Figura 4. Específicos folk do genérico camurim e seus equivalentes na taxonomia científica.
Essas arraias também são identificadas pelos pescadores através de dois caracteres sexuais dimórficos denominados de "espigão" e "catocos" ("o macho tem dois espigão perto do rabo" e a "fêmea tem o sinal dela que é largo"). Segundo Figueiredo (1977), nos Chondrichtyes, os machos possuem um apêndice sustentado por cartilagens, chamado de clásper, que se desenvolve na margem interna de cada nadadeira pélvica. Os pescadores reconhecem a "arraia pintada", principalmente por causa da sua coloração ("preta com pinta branca"), o focinho ("em forma de bico"), a existência de "pedras na boca" (placas dentárias) e os esporões ("possuem cinco ferrões").
O genérico folk camurim é descrito pelos pescadores como um peixe de "fucinho comprido ou bico fino"; "o queixo dos lado da barbatana parecido com um serrote"; "espeto junto do rabo, debaixo da barriga"; "uma lista preta de cada lado do corpo" "cor branca" e "corpo largo. Menezes e Figueiredo (1980) descrevem os centropomídeos como peixes que possuem corpo alongado e comprimido, geralmente com o perfil dorsal acentuadamente convexo; préopérculo com margem posterior serreada, nadadeiras dorsais separadas, nadadeira anal com três espinhos, o segundo mais forte e desenvolvido; linha lateral prolongando-se até a extremidade dos raios médios da nadadeira caudal. A comparação entre os membros do genérico camurim com os equivalentes científicos pode ser observada na Figura 4. O genérico folk camurim, corresponde a duas famílias lineanas, Centropomidae e Haemulidae. As espécies Centropomus undecimalis e Pomadasys ramosus receberam a maior quantidade de etnonomes ou sinonímias entre as espécies de peixes conhecidas pelos pescadores estudados.

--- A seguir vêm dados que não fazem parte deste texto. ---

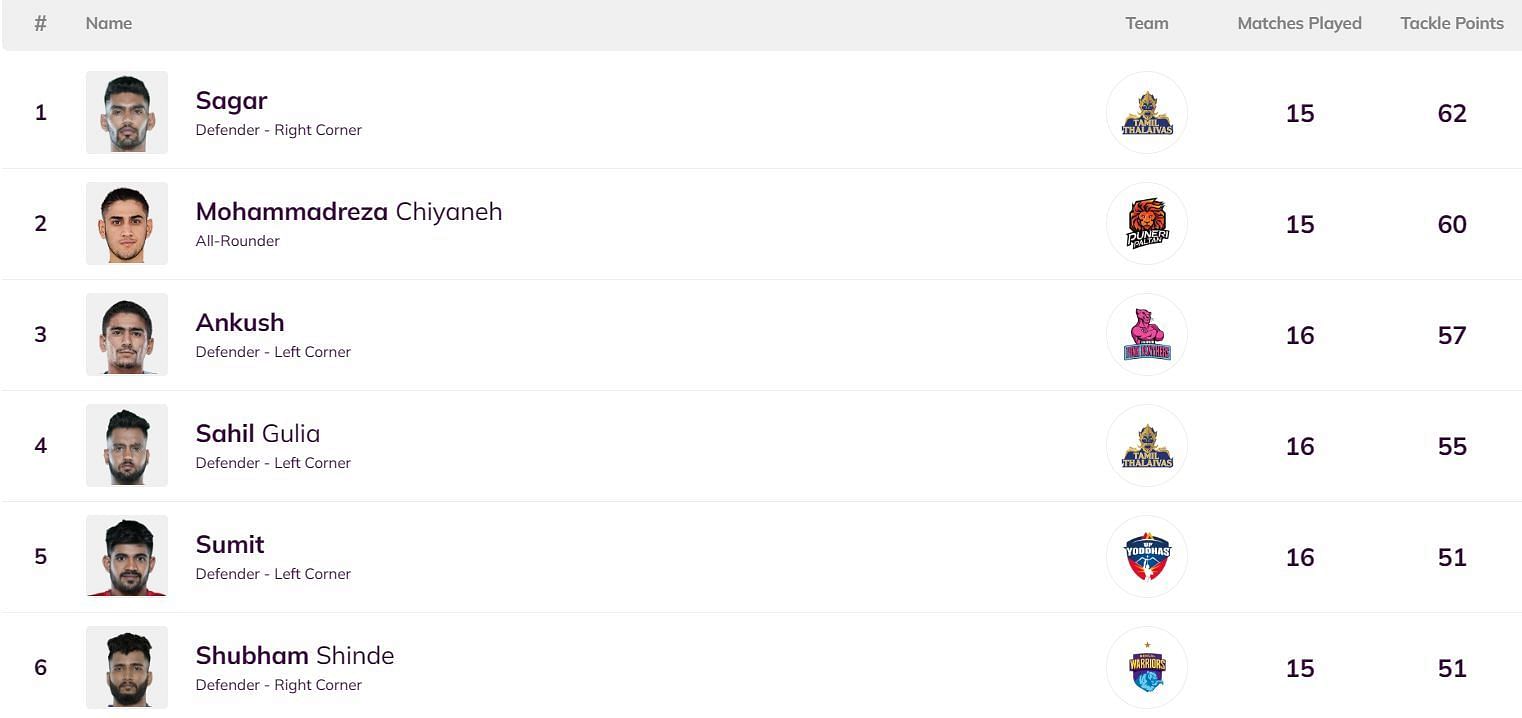1522x718 pixels.
Task: Open the UP Yoddhas team logo
Action: (1147, 556)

O genérico folk pescada (Figura 5), é subdividido em sete específicos folk diferenciados pelos pescadores, principalmente, com base na coloração (branca ou amarela), formato do corpo (chato ou arredondado) e da cabeça (redonda ou bicuda)
Figura 5. Específicos folk do genérico pescada e seus equivalentes na taxonomia científica.
Como observado anteriormente, as sardinhas (Figura 6) apresentaram uma subdivisão com três subgenéricos denominados de sardinha azul, sardinha boca larga e sardinha branca, em torno dos quais, são reunidos conjuntos de específicos folk, principalmente por similaridades morfológicas. Segundo a literatura científica, as espécies que se reúnem em torno da sardinha azul (Opisthonema oglinun) são, de fato, muito semelhantes morfologicamente, diferindo, basicamente, no número de raios da nadadeira anal (Figueiredo e Menezes, 1978). Os táxons do subgenérico sardinha boca larga, que correspondem aos gêneros Cetengraulis e Anchovia, também são muito semelhantes entre si nas descrições da literatura científica, diferindo apenas em detalhes, como por exemplo, a posição da nadadeira anal (Menezes e Figueiredo, citados acima).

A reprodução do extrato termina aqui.